Aim: Repeat exactly the lines of the listing below, starting from the line with "Go back to Notification" up to and including the line with "Action: pyautogui.click(x=542, y=313)".

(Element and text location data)
* begin *

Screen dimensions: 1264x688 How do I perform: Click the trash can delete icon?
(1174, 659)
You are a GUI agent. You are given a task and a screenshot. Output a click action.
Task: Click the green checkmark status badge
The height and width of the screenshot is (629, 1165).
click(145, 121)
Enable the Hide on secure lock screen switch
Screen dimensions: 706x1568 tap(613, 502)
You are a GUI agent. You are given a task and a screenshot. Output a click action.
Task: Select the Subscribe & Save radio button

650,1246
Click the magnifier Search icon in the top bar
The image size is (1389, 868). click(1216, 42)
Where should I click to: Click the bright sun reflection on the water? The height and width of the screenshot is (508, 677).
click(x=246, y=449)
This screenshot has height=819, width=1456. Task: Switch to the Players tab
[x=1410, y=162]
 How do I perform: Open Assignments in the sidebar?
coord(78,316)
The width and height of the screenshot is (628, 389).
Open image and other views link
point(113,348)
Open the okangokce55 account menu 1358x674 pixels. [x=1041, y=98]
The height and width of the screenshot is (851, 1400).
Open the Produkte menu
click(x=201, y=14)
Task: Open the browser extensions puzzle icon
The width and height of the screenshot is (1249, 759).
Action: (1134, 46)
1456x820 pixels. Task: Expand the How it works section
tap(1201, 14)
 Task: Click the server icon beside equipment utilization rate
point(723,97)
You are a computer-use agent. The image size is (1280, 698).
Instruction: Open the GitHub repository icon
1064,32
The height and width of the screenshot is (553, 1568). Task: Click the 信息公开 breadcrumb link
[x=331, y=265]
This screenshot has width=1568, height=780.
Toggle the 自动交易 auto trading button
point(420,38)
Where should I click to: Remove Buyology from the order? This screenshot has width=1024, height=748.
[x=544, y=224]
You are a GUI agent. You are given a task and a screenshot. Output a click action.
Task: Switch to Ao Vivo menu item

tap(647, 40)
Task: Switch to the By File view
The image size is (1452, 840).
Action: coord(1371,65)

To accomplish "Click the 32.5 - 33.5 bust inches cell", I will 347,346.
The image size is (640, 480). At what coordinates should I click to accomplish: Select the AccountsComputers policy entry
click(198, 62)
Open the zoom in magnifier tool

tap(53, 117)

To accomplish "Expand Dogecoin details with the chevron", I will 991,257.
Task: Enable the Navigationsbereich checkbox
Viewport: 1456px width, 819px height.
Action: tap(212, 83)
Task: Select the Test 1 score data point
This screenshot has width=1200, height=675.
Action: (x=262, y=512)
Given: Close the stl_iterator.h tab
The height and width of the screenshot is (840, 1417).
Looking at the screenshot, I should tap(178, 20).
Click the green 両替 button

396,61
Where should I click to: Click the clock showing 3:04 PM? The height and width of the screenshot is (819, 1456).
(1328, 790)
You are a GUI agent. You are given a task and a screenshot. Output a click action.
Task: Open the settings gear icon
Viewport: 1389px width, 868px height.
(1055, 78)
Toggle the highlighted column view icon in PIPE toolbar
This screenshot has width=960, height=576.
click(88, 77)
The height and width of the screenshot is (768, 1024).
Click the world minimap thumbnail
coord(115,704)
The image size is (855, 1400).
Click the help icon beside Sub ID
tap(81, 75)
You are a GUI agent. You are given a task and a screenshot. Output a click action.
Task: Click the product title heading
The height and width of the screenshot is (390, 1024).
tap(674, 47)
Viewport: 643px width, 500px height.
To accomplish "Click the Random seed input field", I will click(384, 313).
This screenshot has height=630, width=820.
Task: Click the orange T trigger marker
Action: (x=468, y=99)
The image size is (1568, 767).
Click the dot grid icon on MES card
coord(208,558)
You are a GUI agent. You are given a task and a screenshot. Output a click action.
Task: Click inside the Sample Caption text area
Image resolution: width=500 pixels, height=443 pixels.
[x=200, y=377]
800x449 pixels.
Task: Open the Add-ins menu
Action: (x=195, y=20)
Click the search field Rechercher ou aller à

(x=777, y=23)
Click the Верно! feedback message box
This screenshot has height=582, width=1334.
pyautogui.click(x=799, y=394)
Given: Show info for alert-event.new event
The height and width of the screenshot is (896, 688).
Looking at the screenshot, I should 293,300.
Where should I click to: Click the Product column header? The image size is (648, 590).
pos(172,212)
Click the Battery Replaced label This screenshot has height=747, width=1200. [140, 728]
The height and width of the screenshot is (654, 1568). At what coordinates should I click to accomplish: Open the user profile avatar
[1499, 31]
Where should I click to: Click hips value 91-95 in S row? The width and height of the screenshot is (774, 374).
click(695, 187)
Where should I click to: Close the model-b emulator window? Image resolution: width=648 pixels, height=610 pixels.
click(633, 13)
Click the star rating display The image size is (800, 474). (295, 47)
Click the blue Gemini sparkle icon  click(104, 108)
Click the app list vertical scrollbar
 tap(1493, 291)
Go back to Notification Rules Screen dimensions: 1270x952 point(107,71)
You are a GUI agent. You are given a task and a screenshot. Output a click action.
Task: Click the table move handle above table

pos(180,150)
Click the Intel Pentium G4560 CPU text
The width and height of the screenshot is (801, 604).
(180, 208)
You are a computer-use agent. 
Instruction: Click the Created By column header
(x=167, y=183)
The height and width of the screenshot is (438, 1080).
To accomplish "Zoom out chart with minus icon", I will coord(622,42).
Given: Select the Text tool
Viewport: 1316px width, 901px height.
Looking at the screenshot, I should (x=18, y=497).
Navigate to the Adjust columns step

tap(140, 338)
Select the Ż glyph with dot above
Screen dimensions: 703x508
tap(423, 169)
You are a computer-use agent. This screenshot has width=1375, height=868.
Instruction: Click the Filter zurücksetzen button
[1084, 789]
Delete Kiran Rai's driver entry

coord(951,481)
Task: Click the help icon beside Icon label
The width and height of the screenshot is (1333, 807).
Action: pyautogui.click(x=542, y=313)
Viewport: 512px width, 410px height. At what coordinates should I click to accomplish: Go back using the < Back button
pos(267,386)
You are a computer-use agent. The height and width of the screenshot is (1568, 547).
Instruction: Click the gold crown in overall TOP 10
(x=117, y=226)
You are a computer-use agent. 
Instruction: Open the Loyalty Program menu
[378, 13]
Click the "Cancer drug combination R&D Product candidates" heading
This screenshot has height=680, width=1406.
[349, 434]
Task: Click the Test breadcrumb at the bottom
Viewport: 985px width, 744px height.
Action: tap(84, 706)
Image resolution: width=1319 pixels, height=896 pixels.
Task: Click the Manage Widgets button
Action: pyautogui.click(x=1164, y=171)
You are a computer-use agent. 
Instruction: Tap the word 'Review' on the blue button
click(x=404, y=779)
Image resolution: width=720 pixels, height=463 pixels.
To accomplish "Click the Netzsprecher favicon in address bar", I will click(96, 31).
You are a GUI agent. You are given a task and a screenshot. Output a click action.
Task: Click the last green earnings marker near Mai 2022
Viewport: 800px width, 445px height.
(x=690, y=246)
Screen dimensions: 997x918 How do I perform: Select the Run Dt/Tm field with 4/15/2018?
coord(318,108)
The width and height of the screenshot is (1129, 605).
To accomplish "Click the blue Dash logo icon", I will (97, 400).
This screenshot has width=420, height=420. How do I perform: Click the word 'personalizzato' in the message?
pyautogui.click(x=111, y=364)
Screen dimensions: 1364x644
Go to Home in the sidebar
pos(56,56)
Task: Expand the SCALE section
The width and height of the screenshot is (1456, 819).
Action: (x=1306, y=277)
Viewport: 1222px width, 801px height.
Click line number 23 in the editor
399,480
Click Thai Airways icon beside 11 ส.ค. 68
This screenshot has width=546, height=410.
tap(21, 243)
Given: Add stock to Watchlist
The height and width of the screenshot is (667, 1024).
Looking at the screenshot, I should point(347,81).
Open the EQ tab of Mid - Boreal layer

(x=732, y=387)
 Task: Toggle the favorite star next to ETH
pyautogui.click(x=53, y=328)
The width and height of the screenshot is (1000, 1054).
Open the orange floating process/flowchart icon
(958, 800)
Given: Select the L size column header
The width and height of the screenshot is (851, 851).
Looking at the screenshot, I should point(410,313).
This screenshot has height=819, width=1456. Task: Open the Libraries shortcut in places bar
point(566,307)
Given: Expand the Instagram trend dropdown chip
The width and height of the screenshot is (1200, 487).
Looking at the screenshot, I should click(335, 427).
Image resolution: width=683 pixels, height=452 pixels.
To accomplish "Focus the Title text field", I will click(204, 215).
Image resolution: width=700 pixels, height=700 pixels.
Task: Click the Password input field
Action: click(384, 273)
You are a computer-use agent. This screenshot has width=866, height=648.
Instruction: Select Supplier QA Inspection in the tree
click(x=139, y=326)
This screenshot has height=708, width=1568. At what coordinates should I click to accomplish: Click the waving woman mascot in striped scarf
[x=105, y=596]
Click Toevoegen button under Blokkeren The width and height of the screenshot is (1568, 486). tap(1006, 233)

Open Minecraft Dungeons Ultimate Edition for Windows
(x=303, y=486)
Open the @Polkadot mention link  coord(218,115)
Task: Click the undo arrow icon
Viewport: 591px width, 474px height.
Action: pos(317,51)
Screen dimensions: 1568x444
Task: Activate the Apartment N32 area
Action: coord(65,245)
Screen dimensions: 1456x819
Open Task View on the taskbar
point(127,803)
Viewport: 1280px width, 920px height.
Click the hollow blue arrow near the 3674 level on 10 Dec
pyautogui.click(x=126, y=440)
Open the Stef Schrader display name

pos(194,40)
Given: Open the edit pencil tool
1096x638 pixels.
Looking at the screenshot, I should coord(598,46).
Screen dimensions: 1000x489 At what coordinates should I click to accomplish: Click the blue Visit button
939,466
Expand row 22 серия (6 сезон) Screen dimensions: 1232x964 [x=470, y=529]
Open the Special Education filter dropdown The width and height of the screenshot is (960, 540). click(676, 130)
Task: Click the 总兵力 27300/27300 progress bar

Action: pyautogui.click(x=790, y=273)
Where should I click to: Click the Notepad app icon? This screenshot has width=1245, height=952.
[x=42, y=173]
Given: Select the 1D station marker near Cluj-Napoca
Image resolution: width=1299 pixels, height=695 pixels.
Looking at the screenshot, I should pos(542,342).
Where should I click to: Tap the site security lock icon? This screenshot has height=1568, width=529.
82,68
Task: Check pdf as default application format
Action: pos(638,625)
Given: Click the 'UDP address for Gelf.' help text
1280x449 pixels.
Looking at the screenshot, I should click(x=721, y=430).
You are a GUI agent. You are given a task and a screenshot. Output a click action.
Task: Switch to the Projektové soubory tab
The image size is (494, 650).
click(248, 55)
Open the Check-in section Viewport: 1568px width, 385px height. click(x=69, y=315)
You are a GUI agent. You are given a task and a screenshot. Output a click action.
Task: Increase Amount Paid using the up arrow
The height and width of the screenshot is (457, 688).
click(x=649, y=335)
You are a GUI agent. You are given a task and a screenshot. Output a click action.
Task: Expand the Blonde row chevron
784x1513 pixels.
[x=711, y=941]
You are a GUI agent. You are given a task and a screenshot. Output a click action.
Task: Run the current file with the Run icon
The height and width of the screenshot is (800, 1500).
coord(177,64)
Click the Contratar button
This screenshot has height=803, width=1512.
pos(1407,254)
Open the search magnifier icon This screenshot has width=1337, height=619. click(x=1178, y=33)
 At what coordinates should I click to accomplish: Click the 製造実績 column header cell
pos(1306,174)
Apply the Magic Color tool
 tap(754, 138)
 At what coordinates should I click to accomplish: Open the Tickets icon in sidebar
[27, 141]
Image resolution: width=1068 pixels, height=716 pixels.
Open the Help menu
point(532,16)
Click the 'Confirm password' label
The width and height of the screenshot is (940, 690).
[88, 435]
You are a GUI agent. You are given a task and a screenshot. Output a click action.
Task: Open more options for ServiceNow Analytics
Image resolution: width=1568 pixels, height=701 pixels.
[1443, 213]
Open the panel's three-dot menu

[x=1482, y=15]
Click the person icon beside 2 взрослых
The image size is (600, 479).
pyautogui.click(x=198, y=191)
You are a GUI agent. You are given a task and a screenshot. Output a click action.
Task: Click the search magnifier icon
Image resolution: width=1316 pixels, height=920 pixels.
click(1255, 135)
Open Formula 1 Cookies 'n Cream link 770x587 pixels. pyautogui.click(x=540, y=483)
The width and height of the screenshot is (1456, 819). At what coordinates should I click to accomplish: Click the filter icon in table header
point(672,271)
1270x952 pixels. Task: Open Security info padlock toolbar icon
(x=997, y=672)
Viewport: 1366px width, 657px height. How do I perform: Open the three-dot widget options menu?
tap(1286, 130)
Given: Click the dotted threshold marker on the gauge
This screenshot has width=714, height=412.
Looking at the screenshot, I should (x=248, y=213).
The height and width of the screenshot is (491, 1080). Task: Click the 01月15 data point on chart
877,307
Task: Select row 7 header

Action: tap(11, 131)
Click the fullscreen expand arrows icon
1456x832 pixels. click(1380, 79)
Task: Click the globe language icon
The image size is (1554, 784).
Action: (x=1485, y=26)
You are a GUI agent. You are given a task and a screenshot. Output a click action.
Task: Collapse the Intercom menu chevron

* end *

Exercise response:
Go back to Notification Rules Screen dimensions: 1270x952 point(107,71)
You are a GUI agent. You are given a task and a screenshot. Output a click action.
Task: Click the table move handle above table

pos(180,150)
Click the Intel Pentium G4560 CPU text
The width and height of the screenshot is (801, 604).
(180, 208)
You are a computer-use agent. 
Instruction: Click the Created By column header
(x=167, y=183)
The height and width of the screenshot is (438, 1080).
To accomplish "Zoom out chart with minus icon", I will coord(622,42).
Given: Select the Text tool
Viewport: 1316px width, 901px height.
Looking at the screenshot, I should (x=18, y=497).
Navigate to the Adjust columns step

tap(140, 338)
Select the Ż glyph with dot above
Screen dimensions: 703x508
tap(423, 169)
You are a computer-use agent. This screenshot has width=1375, height=868.
Instruction: Click the Filter zurücksetzen button
[1084, 789]
Delete Kiran Rai's driver entry

coord(951,481)
Task: Click the help icon beside Icon label
The width and height of the screenshot is (1333, 807).
Action: pyautogui.click(x=542, y=313)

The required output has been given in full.